__EXERCISE MATERIALS__:
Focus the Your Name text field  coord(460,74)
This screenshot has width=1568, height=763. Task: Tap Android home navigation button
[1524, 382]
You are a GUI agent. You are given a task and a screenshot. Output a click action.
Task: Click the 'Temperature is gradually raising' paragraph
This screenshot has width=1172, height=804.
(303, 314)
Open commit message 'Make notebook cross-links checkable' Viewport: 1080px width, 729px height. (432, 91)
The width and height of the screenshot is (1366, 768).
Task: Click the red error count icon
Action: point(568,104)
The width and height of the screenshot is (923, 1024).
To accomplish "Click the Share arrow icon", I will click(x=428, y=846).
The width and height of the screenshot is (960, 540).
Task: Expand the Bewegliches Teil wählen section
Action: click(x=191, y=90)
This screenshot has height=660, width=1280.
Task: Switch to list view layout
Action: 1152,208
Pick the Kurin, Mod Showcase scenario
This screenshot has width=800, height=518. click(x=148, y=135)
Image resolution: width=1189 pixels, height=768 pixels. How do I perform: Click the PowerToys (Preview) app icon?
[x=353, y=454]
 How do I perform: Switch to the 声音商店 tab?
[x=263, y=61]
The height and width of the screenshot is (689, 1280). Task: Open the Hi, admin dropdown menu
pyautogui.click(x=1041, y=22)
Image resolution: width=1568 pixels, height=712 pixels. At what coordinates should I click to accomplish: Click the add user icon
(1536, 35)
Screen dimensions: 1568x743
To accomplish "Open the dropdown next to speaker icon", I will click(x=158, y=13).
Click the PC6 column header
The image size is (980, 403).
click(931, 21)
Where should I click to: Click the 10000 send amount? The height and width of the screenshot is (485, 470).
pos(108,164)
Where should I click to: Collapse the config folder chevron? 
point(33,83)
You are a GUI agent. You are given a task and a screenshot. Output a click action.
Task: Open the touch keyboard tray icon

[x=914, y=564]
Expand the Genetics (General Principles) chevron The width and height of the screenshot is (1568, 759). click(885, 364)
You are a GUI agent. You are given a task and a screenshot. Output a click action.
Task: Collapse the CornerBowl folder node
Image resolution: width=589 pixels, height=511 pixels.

__EXERCISE PROMPT__: Write out each entry exactly, and omit nothing.

__COMPLETED EXERCISE__:
Focus the Your Name text field  coord(460,74)
This screenshot has width=1568, height=763. Task: Tap Android home navigation button
[1524, 382]
You are a GUI agent. You are given a task and a screenshot. Output a click action.
Task: Click the 'Temperature is gradually raising' paragraph
This screenshot has width=1172, height=804.
(303, 314)
Open commit message 'Make notebook cross-links checkable' Viewport: 1080px width, 729px height. (432, 91)
The width and height of the screenshot is (1366, 768).
Task: Click the red error count icon
Action: point(568,104)
The width and height of the screenshot is (923, 1024).
To accomplish "Click the Share arrow icon", I will click(x=428, y=846).
The width and height of the screenshot is (960, 540).
Task: Expand the Bewegliches Teil wählen section
Action: click(x=191, y=90)
This screenshot has height=660, width=1280.
Task: Switch to list view layout
Action: 1152,208
Pick the Kurin, Mod Showcase scenario
This screenshot has width=800, height=518. click(x=148, y=135)
Image resolution: width=1189 pixels, height=768 pixels. How do I perform: Click the PowerToys (Preview) app icon?
[x=353, y=454]
 How do I perform: Switch to the 声音商店 tab?
[x=263, y=61]
The height and width of the screenshot is (689, 1280). Task: Open the Hi, admin dropdown menu
pyautogui.click(x=1041, y=22)
Image resolution: width=1568 pixels, height=712 pixels. At what coordinates should I click to accomplish: Click the add user icon
(1536, 35)
Screen dimensions: 1568x743
To accomplish "Open the dropdown next to speaker icon", I will click(x=158, y=13).
Click the PC6 column header
The image size is (980, 403).
click(931, 21)
Where should I click to: Click the 10000 send amount? The height and width of the screenshot is (485, 470).
pos(108,164)
Where should I click to: Collapse the config folder chevron? 
point(33,83)
You are a GUI agent. You are given a task and a screenshot. Output a click action.
Task: Open the touch keyboard tray icon

[x=914, y=564]
Expand the Genetics (General Principles) chevron The width and height of the screenshot is (1568, 759). click(885, 364)
You are a GUI agent. You are given a task and a screenshot. Output a click action.
Task: Collapse the CornerBowl folder node
Image resolution: width=589 pixels, height=511 pixels.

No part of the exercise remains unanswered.